**WORK TASK**
Take the lines below between the one holding "You are a GUI" and the one holding "081287735997 (45, 2302)", inclusive, and copy them exactly. Add nothing.

**MATERIAL TO PROCESS**
--- --- ---

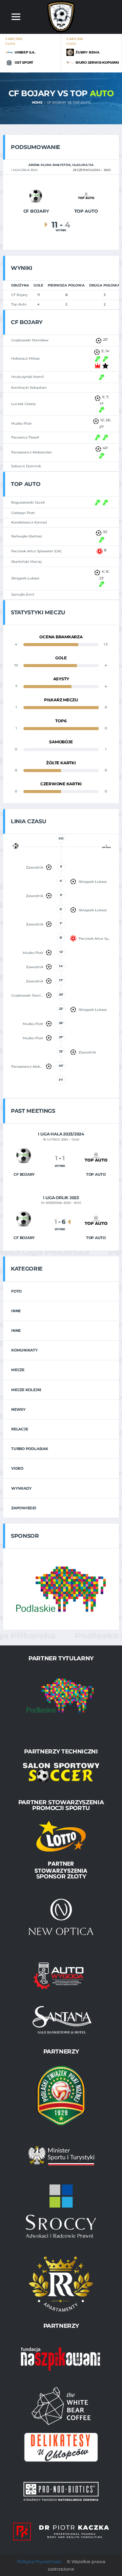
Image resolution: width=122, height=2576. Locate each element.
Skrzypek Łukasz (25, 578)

--- --- ---

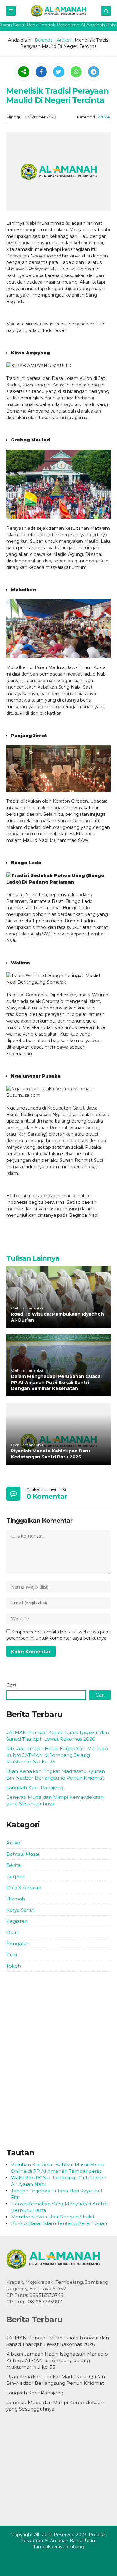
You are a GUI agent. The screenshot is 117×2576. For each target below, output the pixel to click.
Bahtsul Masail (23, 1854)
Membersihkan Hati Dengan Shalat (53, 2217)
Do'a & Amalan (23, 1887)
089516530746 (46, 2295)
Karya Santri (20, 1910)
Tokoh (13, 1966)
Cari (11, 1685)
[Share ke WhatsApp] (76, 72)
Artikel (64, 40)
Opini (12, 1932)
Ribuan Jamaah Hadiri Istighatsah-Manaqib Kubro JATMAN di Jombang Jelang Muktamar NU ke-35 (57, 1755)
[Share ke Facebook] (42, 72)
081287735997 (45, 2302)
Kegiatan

--- --- ---

**REPLY TO THE EXERCISE**
You are a GUI agent. The screenshot is 117×2576. For each target below, output the pixel to click.
Bahtsul Masail (23, 1854)
Membersihkan Hati Dengan Shalat (53, 2217)
Do'a & Amalan (23, 1887)
089516530746 (46, 2295)
Karya Santri (20, 1910)
Tokoh (13, 1966)
Cari (11, 1685)
[Share ke WhatsApp] (76, 72)
Artikel (64, 40)
Opini (12, 1932)
Ribuan Jamaah Hadiri Istighatsah-Manaqib Kubro JATMAN di Jombang Jelang Muktamar NU ke-35 (57, 1755)
[Share ke Facebook] (42, 72)
081287735997 (45, 2302)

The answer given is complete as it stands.